TKWO――音楽とともにある人生♪ 指揮・大井剛史さん Vol.2
夢の共演
――それから、三度目の出合いがあるわけですね?
はい。東京藝術大学を卒業し、仙台フィルハーモニー管弦楽団で副指揮者を務めた後、再び、東京で活動をしていた頃のことです。
お世話になっていた先輩が時折、佼成ウインドの指揮を務めていて、私は、ぜひ練習や本番を見せてほしいとお願いしたのです。それが許され、会場に足を運ぶと、事務局のスタッフの方から声を掛けられ2003年に立正佼成会の大聖堂で行われた式典で3回、佼成ウインドを指揮したのです。自分が佼成ウインドでタクトを振れるなんて想像もしていなかったので、とてもうれしかったですね。

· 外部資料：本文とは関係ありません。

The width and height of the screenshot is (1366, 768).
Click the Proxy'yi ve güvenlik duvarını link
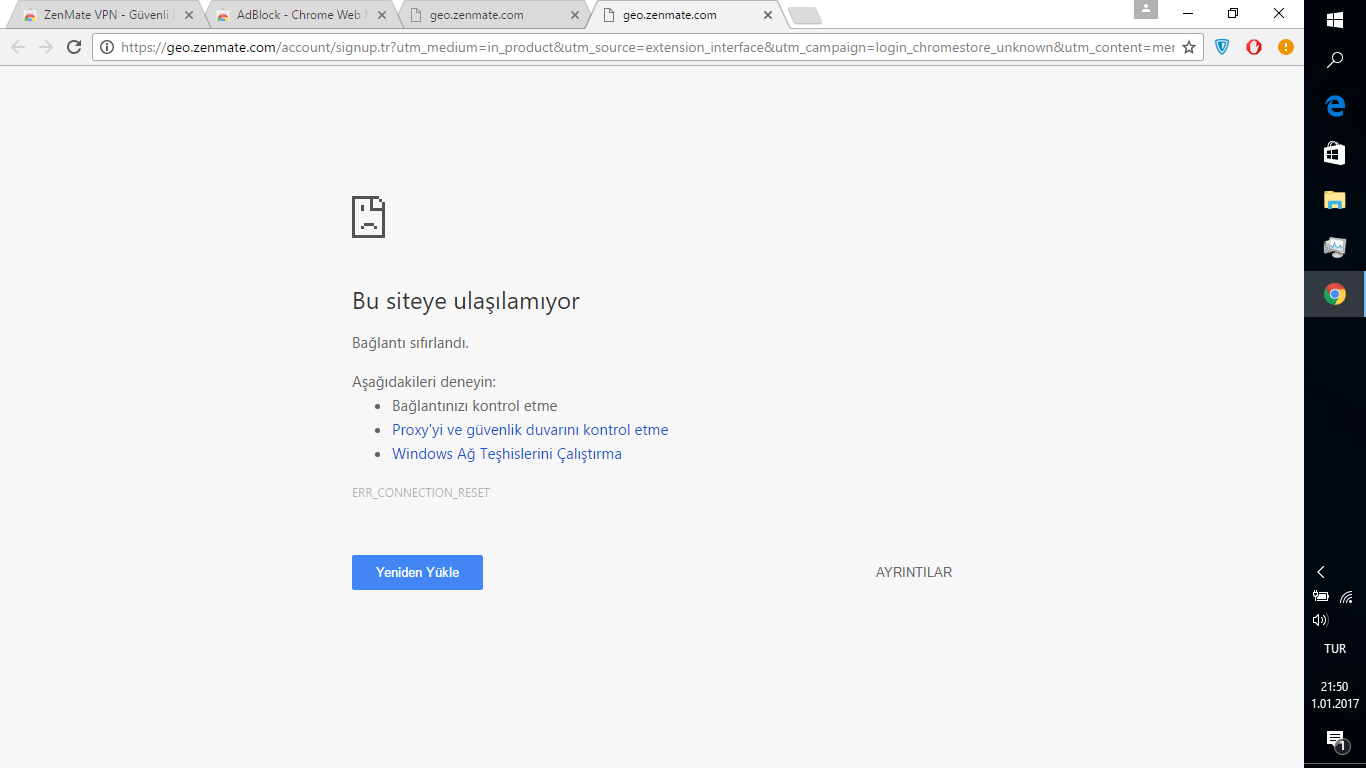coord(530,430)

ちょうどこの時期、佼成ウインドでは指揮研究員を募集していました。指揮研究員というのは、定期演奏会をはじめ各種演奏会のアシスタント、さらに特別演奏会、音楽教室、録音などの際に指揮を行う者のことです。僕はオーディションを受けに行ったのですが、会場には研究員志望の指揮者が何十人も受けに来ていました。僕はすでに大聖堂での式典で振っていましたから、佼成ウインドとの触れ合いはあったものの、この時は一次予選で不合格となりました。いわば敗退したのです。それからしばらくは、佼成ウインドとのご縁はないまま、時が過ぎていきました。
プロフィル
おおい・たけし 1974年、東京都生まれ。17歳より松尾葉子氏に師事し指揮法を学ぶ。東京藝術大学指揮科、同大学院指揮専攻を修了。仙台フィルハーモニー管弦楽団副指揮者(2000~01年)、ニューフィルハーモニーオーケストラ千葉=現・千葉交響楽団=常任指揮者(09~16年)、山形交響楽団指揮者および正指揮者(09~17年)を歴任。チェコ・フィルハーモニー管弦楽団で研修。アントニオ・ペドロッティ国際指揮者コンクール第2位入賞。現在、東京藝術大学音楽学部器楽科非常勤講師(吹奏楽)、尚美ミュージックカレッジ専門学校客員教授でもある。